Raw records:

****************

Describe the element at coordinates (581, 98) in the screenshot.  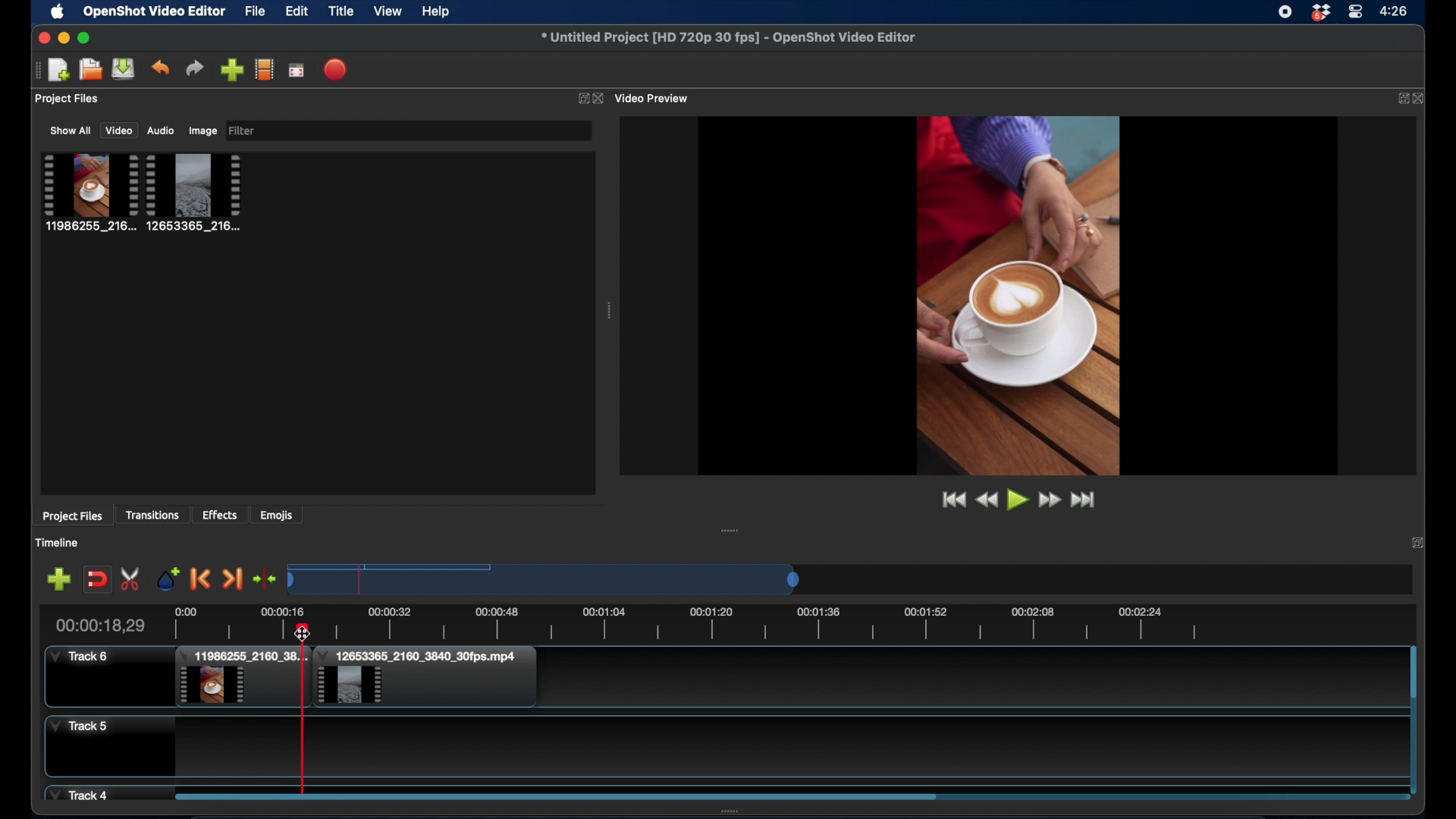
I see `expand` at that location.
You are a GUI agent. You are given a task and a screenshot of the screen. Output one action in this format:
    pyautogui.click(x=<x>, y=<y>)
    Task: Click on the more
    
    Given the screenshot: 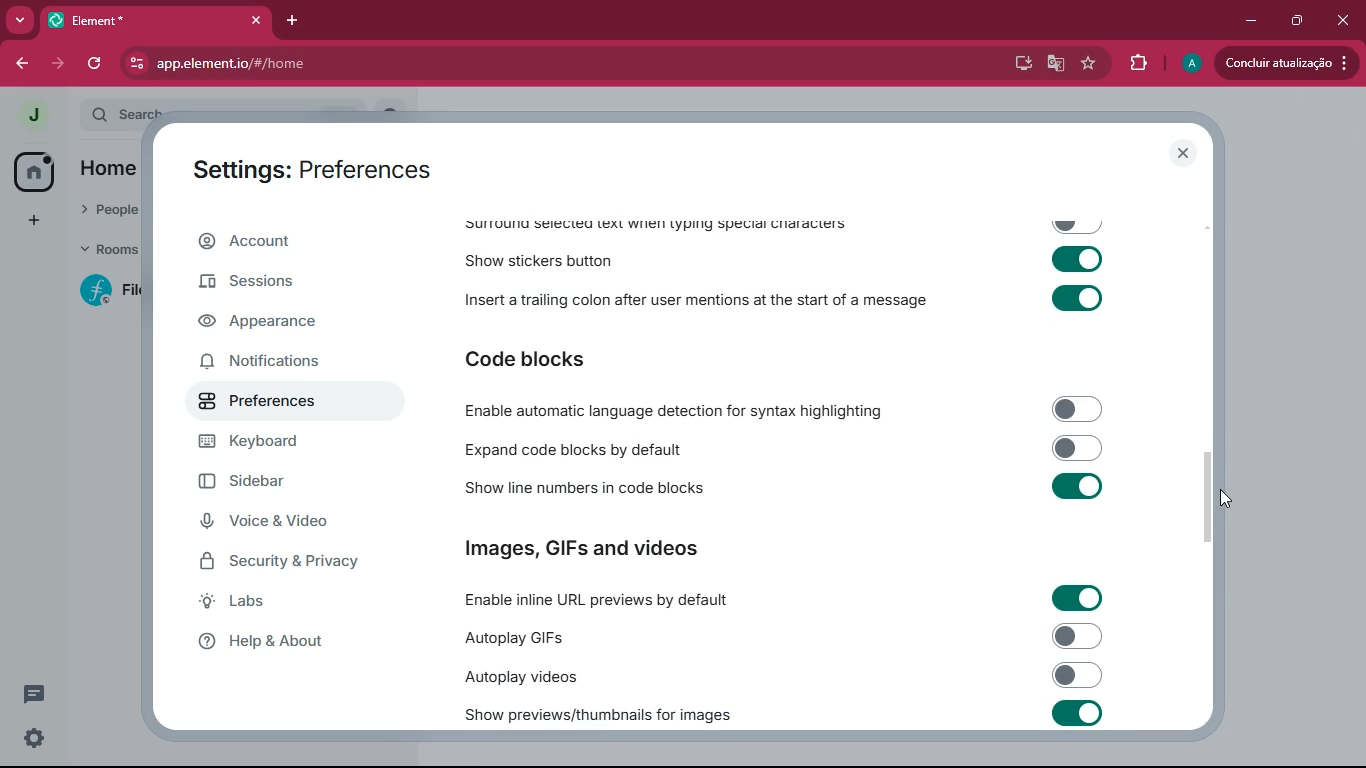 What is the action you would take?
    pyautogui.click(x=19, y=20)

****************

■ GIVEN INSTRUCTION
In the stretch from the start of the listing through the line containing "at that location.", change "screenshot" to "screen capture" and leave everything else as it is. Return only those lines, without the pictures.

■ EXERCISE RESULT
Describe the element at coordinates (581, 98) in the screen capture.  
I see `expand` at that location.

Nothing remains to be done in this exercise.